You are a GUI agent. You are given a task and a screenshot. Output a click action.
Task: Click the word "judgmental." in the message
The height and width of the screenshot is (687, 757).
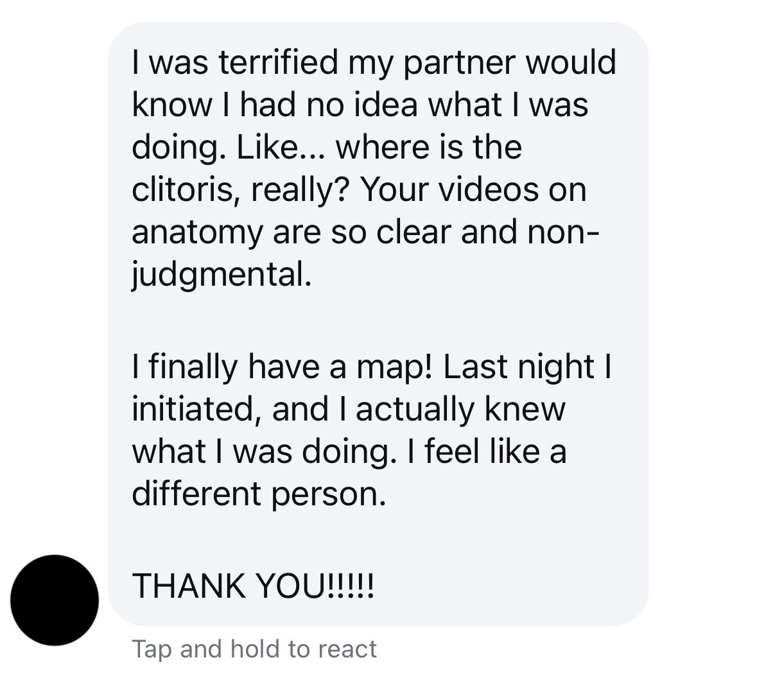point(222,275)
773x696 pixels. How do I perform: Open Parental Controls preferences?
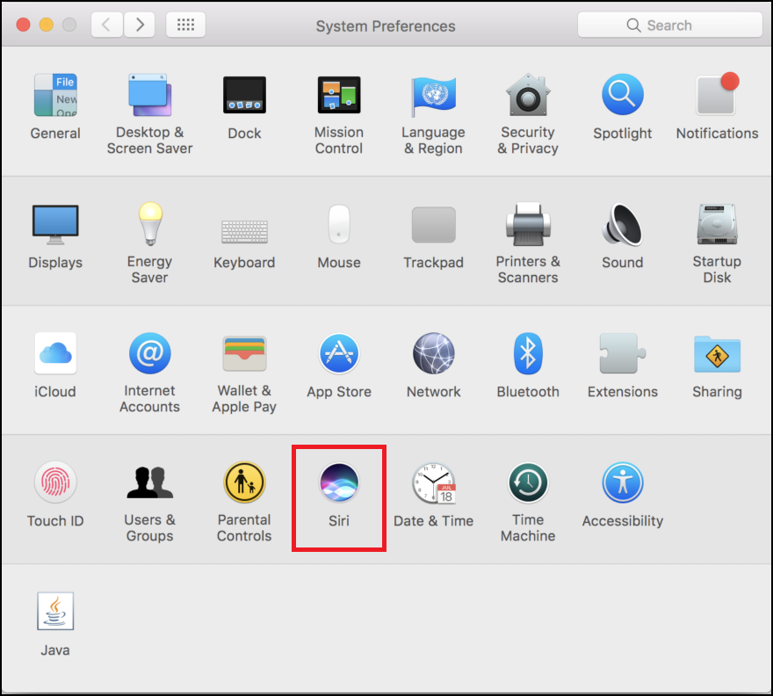pyautogui.click(x=244, y=483)
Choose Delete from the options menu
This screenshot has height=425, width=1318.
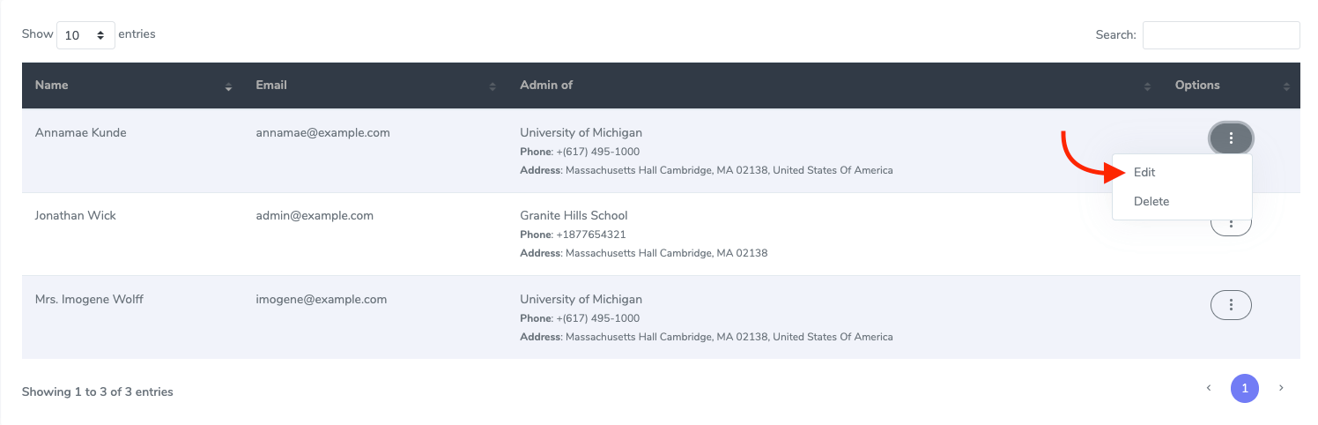click(1151, 202)
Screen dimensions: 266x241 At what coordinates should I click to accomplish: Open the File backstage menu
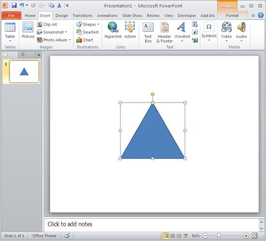[x=11, y=15]
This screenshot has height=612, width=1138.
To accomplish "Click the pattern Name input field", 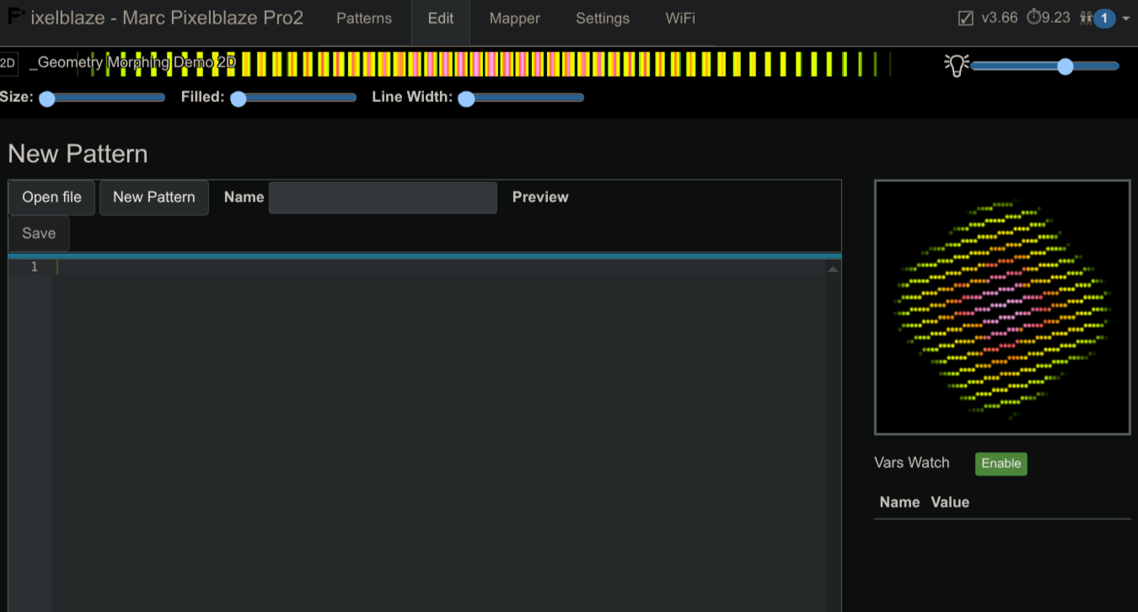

_ _ _

#### Task directions
Leave out the pictures and reproduce the rest of the listing exactly.

#### Task solution
You are a GUI agent. You are given a task and a screenshot. Output a click action.
Task: Click the word "judgmental." in the message
The height and width of the screenshot is (687, 757).
point(222,275)
773x696 pixels. How do I perform: Open Parental Controls preferences?
pyautogui.click(x=244, y=483)
Choose Delete from the options menu
This screenshot has height=425, width=1318.
click(1151, 202)
Screen dimensions: 266x241 At what coordinates should I click to accomplish: Open the File backstage menu
[x=11, y=15]
This screenshot has height=612, width=1138.
To accomplish "Click the pattern Name input field", 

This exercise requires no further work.